This course covers the algebra and geometry of the complex numbers; point sets, sequences and mappings; analytic functions; elementary functions; differentiation; integration; power series; the calculus of residues; and applications.

MAT 421 meets for three hours of lecture per week.

### Prerequisites

Students must have earned at least a "C" in courses equivalent to MAT 213-Vector Calculus and MAT 271-Foundations of Higher Mathematics before enrolling in MAT 421.

### Objectives

After completing MAT 421 the student should

• understand complex numbers, the algebra and geometry of complex numbers and the complex plane
• understand and work with complex vectors, polar forms, powers, and roots
• understand limits and continuity, analyticity, and the Cauchy-Riemann equation
• understand complex exponential, trigonometric, hyperbolic, logarithmic and power functions
• understand complex integration, contour integrals, the Cauchy Integral Theorem and formula, and bounds for analytic functions
• understand sequences and series, including Taylor series, power series, and Laurent series and their use in representing analytic functions
• understand residue theory
• be able to prove basic theorems related to the above concepts
• apply mathematical reasoning and the theory of complex variables to solve theoretical and applied problems.

### Expected outcomes

Students should be able to demonstrate through written assignments, tests, and/or oral presentations, that they have achieved the objectives of MAT 421.

### Method of Evaluating Outcomes

Evaluations are based on homework, class participation, short tests and scheduled examinations covering students' understanding of topics that are covered in MAT 421.

### Text

Fundamentals of Complex Analysis for Mathematics, Science, and Engineering, by Saff and Snider.

##########

Task A:
Reproduce the course description starting with "### Expected outcomes" and going on through "Saff and Snider.", replacing "homework" with "problem sets".
Task B:
Extend the course description with new text that begins after its final line.

Word and element pointing entries:
##########

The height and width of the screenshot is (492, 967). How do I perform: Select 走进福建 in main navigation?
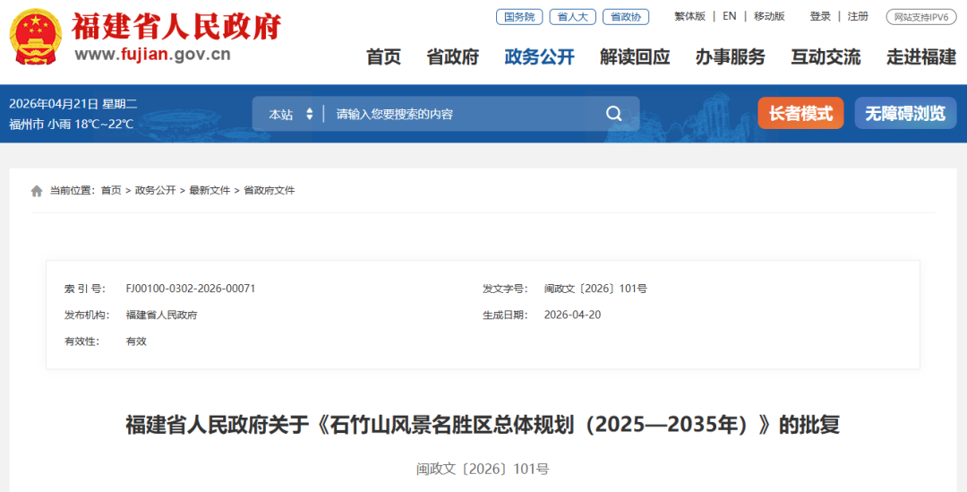[x=921, y=57]
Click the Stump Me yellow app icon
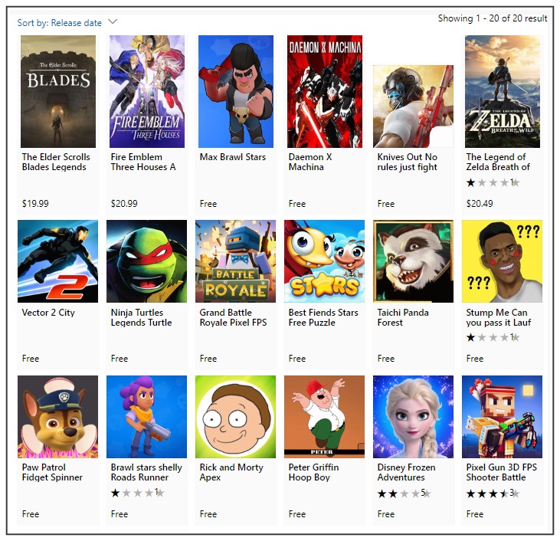 502,261
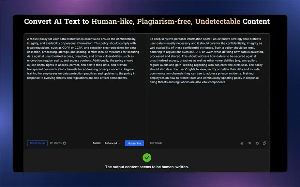Viewport: 300px width, 187px height.
Task: Like the output with thumbs up icon
Action: [242, 143]
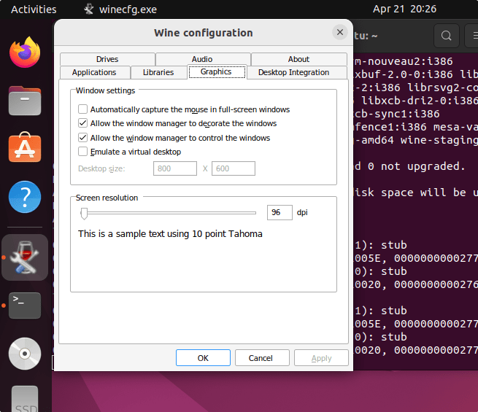Open the Files manager in dock

[25, 100]
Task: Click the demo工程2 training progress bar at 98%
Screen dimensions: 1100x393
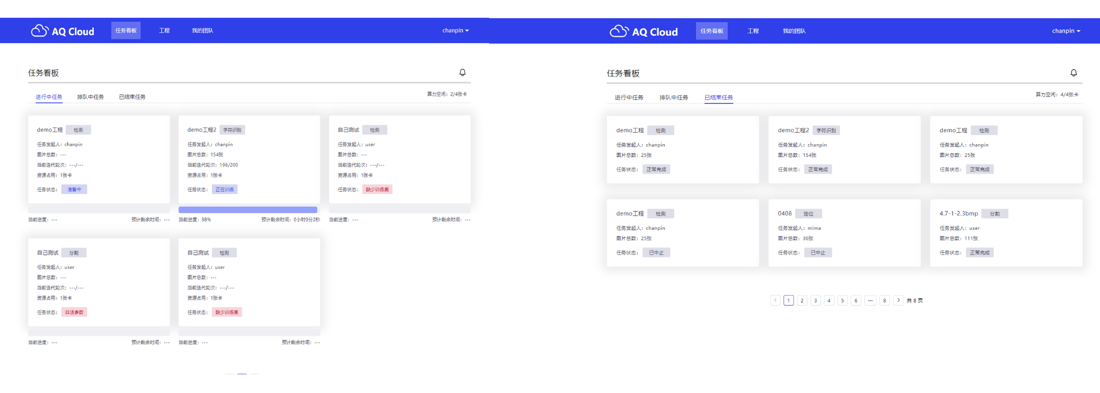Action: point(248,210)
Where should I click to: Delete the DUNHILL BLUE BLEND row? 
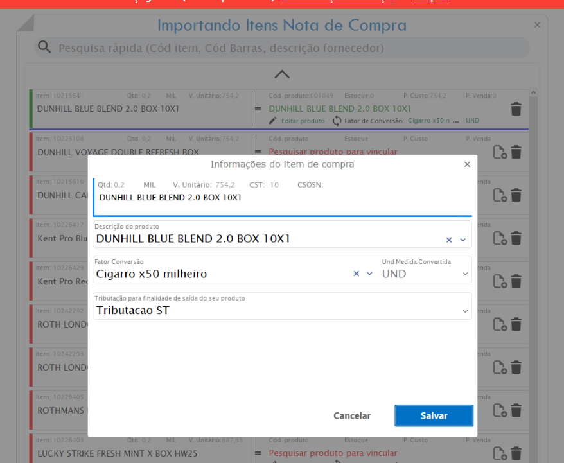[516, 109]
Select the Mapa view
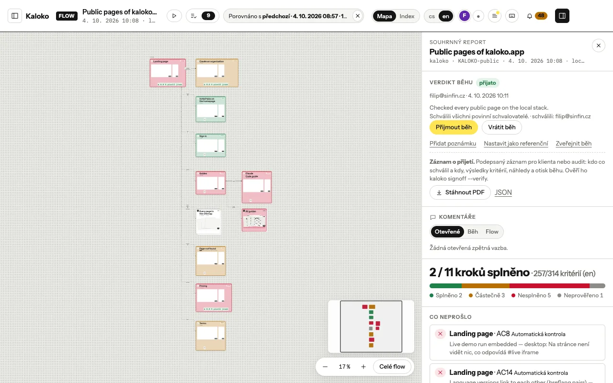The height and width of the screenshot is (383, 613). [385, 16]
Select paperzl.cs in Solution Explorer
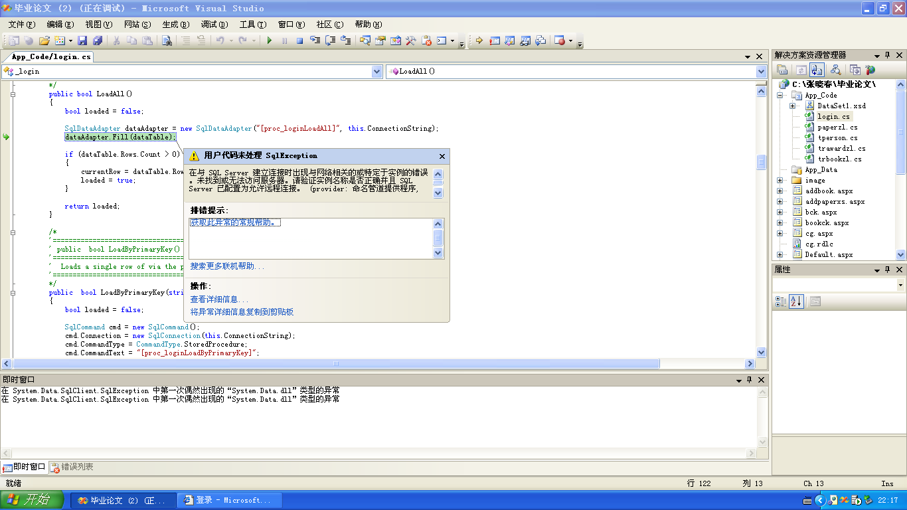The image size is (907, 510). (837, 128)
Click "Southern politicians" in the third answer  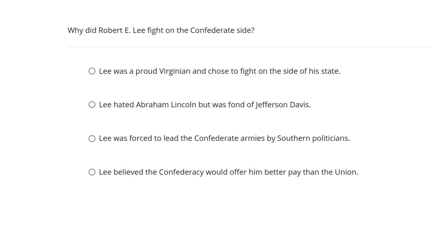click(x=313, y=138)
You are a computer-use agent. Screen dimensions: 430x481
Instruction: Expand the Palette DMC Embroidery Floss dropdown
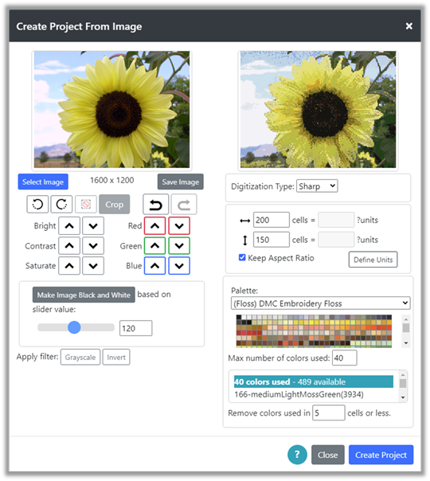pos(320,303)
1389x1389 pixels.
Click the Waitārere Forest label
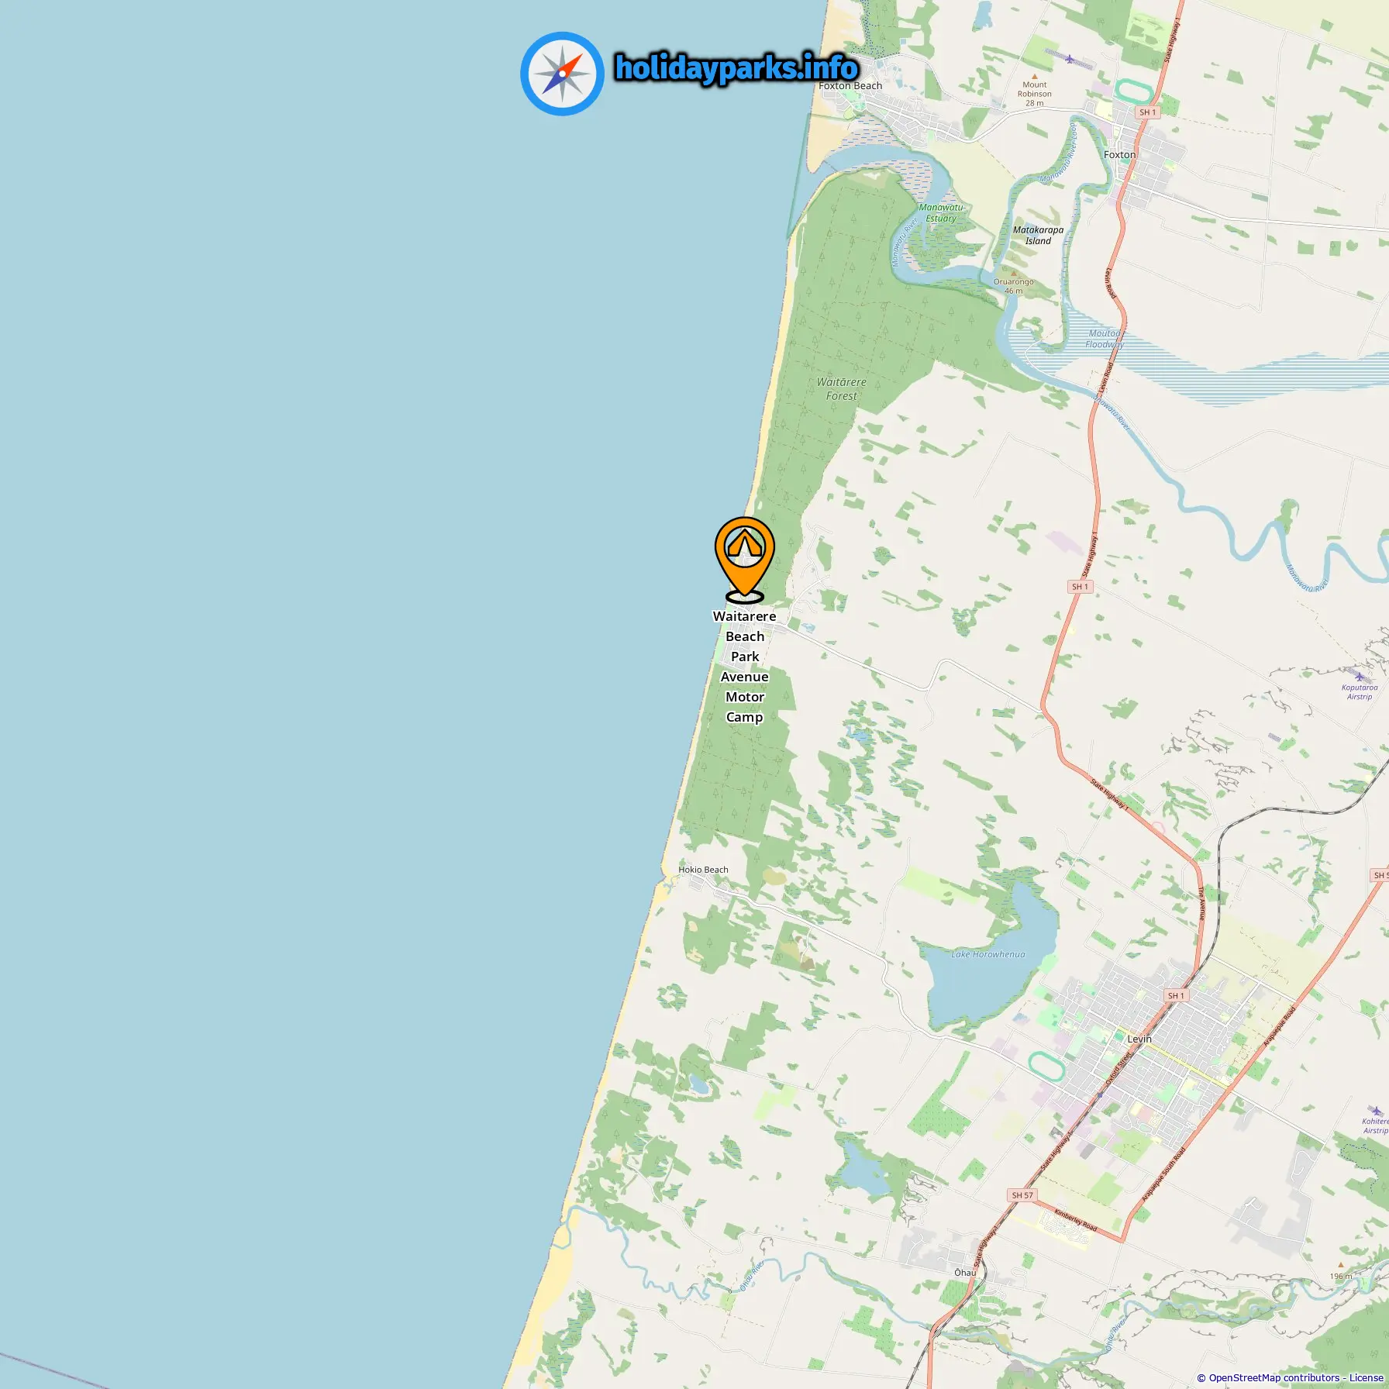click(841, 389)
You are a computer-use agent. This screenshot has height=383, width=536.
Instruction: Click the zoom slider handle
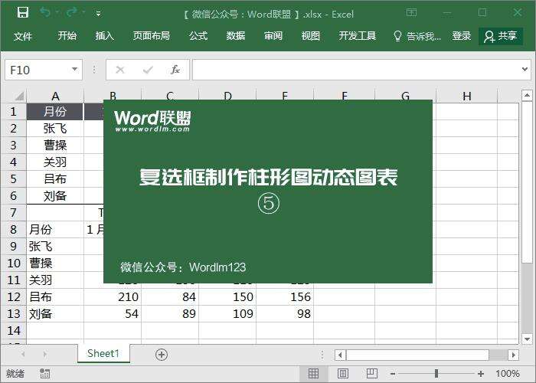[x=436, y=374]
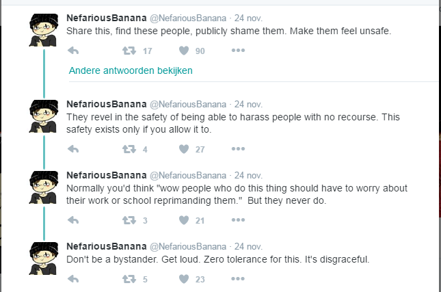Retweet the tweet with 4 retweets

[x=129, y=149]
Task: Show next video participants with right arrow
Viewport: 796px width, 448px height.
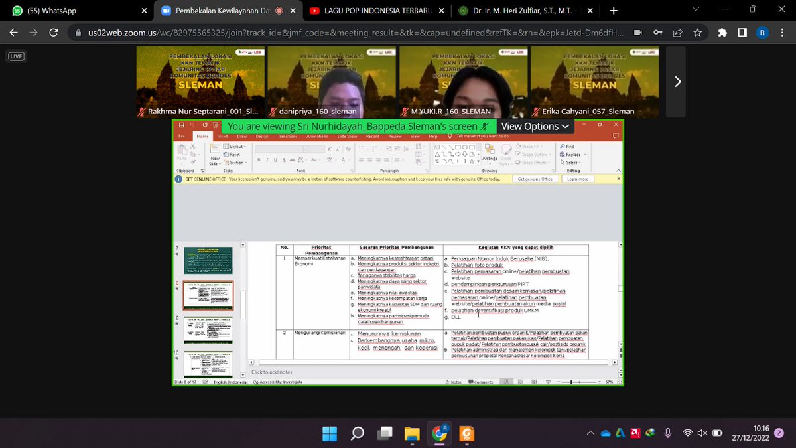Action: [677, 82]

##########

Expected output A:
### Expected outcomes

Students should be able to demonstrate through written assignments, tests, and/or oral presentations, that they have achieved the objectives of MAT 421.

### Method of Evaluating Outcomes

Evaluations are based on problem sets, class participation, short tests and scheduled examinations covering students' understanding of topics that are covered in MAT 421.

### Text

Fundamentals of Complex Analysis for Mathematics, Science, and Engineering, by Saff and Snider.

Expected output B:
• Chapter 1-Complex Numbers
• The Algebra of Complex Numbers
• Point Representation, Absolute Value, and Complex Conjugates
• Vectors, Powers, Roots, and Polar Forms
• Chapter 2-Analytic Functions
• Functions of a Complex Variable
• Limits, Continuity, and Analyticity
• The Cauchy-Reimann Equation and Harmonic Functions
• Chapter 3-Elementary Functions
• Exponential, Trigonometric, Hyperbolic, and Logarithmic Functions
• Complex Powers and Inverse Trigonometric Functions
• Chapter 4-Complex Integration
• Contours and Contour Integrals
• Independence of Path
• Cauchy's Integral Theorem including the Deformation of Contours Approach and the Vector Analysis Approach
• Cauchy's Integral Formula and Bounds for Analytic Functions
• Chapter 5-Series Representations for Analytic Functions
• Sequences and Series, including Taylor, Power, and Laurent Series
• Zeros, Singularities, and the Point at Infinity
• Chapter 6-Residue Theory
• The Residue Theorem
• Trigonometric Integrals, Improper Integrals, and Integrals involving Multiple-Valued Functions

Students' grades are based on homework, class participation, short tests, and scheduled examinations covering students' understanding of the topics covered in MAT 421. The instructor determines the relative weights of these factors.

### Attendance Requirements

Attendance policy is set by the instructor.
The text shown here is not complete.